Gata4H2B-GFP expression marks primitive endoderm during pre-implantation development. (A) Representative images showing 10 μm maximum intensity projections of confocal z-stack images of fixed Gata4H2B-GFP/+ embryos immunostained for GATA4 (rabbit antibody) at E3.5–E4.5 stages of pre-implantation development. GFP signal was detected directly and nuclei were stained with Hoechst. Quantification shown in B and Fig. S1A. (B) Scatter plot showing the nuclear fluorescence intensity of GFP and endogenous GATA4 protein within individual ICM cells of Gata4H2B-GFP/+ embryos (n=20) between E3.5–E4.5 stages. Pearson correlation coefficient (r) and P values are shown in the graph. (C) Representative images showing 10 μm maximum intensity projections of confocal z-stack images of Gata4H2B-GFP/+ embryos fixed and immunostained with GFP, GATA6 and NANOG at E3.5–E4.5 stages of pre-implantation development. Nuclei were stained with Hoechst. Quantification and lineage allocation shown in D, E and Fig. S1B. (D) Boxplots showing the GFP nuclear fluorescence intensity in primitive endoderm (PrE, GATA6+, blue), double positive (DP, GATA6+NANOG+, purple), epiblast (EPI, NANOG+, red) and double negative (DN, GATA6−NANOG−, grey) ICM cells of fixed Gata4H2B-GFP/+ embryos (n=19). (E) Scatter plot showing the relative nuclear fluorescence intensity of NANOG and GATA6, coloured according to GFP nuclear intensity within individual ICM cells of fixed Gata4H2B-GFP/+ embryos (n=19 embryos). (F) Still images of time-lapse microscopy of E3.5 Gata4H2B-GFP/+ embryos with GFP overlaid on bright field (BF) or GFP alone. GFP+ cells emerge from a deep position (arrow) within the ICM and sort onto the surface of the blastocoel cavity. Blastocyst embryo stages represented by cell (c) number. Fixed embryo scale bars: 20 μm; time-lapse scale bars: 50 μm.
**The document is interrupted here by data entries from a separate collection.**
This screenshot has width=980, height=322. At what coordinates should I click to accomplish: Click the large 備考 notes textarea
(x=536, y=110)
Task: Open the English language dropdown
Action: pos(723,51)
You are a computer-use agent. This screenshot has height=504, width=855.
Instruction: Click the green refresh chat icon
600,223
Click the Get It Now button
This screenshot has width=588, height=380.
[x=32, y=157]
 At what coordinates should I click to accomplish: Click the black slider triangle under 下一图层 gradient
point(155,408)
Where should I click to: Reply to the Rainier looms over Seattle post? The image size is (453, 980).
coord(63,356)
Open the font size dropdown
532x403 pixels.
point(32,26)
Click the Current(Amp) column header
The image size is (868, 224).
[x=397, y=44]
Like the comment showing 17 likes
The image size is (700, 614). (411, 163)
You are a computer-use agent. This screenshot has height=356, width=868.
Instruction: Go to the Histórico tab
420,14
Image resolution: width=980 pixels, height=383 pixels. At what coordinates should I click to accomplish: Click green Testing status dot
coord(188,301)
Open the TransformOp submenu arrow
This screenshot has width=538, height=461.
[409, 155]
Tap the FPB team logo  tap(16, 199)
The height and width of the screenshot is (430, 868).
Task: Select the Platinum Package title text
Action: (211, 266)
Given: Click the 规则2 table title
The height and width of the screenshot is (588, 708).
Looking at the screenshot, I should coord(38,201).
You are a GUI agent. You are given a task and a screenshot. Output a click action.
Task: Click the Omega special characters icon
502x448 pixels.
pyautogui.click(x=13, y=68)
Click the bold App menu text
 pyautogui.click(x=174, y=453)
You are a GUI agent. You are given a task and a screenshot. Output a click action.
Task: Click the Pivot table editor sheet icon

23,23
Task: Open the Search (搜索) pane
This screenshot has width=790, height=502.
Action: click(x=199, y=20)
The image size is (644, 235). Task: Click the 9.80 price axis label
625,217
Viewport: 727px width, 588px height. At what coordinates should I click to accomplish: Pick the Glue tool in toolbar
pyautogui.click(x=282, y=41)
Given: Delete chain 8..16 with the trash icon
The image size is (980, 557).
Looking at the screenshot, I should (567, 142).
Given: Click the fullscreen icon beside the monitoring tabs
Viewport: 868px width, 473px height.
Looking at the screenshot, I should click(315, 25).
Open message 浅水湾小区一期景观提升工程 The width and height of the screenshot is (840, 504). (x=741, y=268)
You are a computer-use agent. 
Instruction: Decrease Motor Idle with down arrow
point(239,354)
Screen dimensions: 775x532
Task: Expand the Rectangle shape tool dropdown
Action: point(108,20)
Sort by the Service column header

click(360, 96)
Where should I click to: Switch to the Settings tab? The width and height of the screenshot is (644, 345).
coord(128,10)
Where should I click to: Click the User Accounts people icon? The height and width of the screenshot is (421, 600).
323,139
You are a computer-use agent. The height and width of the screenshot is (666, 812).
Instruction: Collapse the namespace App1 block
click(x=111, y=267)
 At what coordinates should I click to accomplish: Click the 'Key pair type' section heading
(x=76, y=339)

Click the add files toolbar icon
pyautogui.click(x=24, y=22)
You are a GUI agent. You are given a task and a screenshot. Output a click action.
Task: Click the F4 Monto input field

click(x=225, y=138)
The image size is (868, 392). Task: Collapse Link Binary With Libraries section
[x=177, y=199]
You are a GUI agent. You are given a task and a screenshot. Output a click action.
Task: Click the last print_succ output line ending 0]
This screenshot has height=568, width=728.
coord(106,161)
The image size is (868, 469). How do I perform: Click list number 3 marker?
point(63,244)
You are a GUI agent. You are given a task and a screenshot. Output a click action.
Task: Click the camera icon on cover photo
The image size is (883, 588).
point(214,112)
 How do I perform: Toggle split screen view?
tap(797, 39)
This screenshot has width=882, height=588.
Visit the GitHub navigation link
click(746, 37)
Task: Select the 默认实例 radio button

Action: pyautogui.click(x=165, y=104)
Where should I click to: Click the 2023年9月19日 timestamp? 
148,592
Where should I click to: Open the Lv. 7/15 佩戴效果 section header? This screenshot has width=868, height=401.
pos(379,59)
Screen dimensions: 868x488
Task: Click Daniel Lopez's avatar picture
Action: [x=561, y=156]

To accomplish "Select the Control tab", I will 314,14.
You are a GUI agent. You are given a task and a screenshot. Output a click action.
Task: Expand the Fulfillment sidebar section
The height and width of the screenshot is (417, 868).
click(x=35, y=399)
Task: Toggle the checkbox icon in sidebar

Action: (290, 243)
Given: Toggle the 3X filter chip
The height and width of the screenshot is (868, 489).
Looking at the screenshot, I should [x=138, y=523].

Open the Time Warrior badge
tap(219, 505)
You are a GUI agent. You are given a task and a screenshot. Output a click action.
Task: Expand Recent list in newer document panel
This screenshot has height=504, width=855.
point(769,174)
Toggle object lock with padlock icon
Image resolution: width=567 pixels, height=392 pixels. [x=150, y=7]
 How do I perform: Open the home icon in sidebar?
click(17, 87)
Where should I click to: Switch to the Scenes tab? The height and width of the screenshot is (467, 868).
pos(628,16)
To confirm the association of Gata4H2B-GFP expression to the PrE, we compared GFP levels between ICM lineages in NANOG and GATA6 stained embryos. Cell identities were assigned as previously described (Saiz et al., 2016b,a), as either PrE (GATA6+), EPI (NANOG+), double positive (DP, NANOG+GATA6+) or double negative (DN, NANOG–GATA6–) (Fig. 2C, Fig. S1C). GFP levels were enriched in PrE (GATA6+NANOG−) cells, and increased in expression in later stage embryos (>90 cells, Fig. 2D,E). Gata4H2B-GFP expressing cells also co-stained for the PrE markers SOX7 and SOX17 (Fig. S1D,E).

To assess the dynamics of the Gata4H2B-GFP reporter, we performed time-lapse imaging of pre-implantation embryos. Mid-blastocyst stage Gata4H2B-GFP/+ embryos (∼E3.5) were imaged for 16 h. The Gata4H2B-GFP reporter was sufficiently bright to follow the trajectory of PrE cells emerging within the ICM to the surface of the blastocoel cavity (Fig. 2F, arrow and Movie 1). To experimentally estimate the half-life of Gata4H2B-GFP we treated late blastocyst stage (∼E4.0) embryos for 12 h with low levels of cycloheximide (10 μM) to partially inhibit protein translation (Fig. S2A and Movies 2 and 3). The half-life of the exponential decay rate of H2B-GFP under cycloheximide treatment was approximately 5.5 h (Fig. S2B,C), similar to the 6 h half-life observed for Nanog:H2B-GFP (Xenopoulos et al., 2015). Together, these data demonstrate the Gata4H2B-GFP reporter recapitulates endogenous gene expression, faithfully marking the PrE lineage, and can be used to visualise PrE emergence in live embryos.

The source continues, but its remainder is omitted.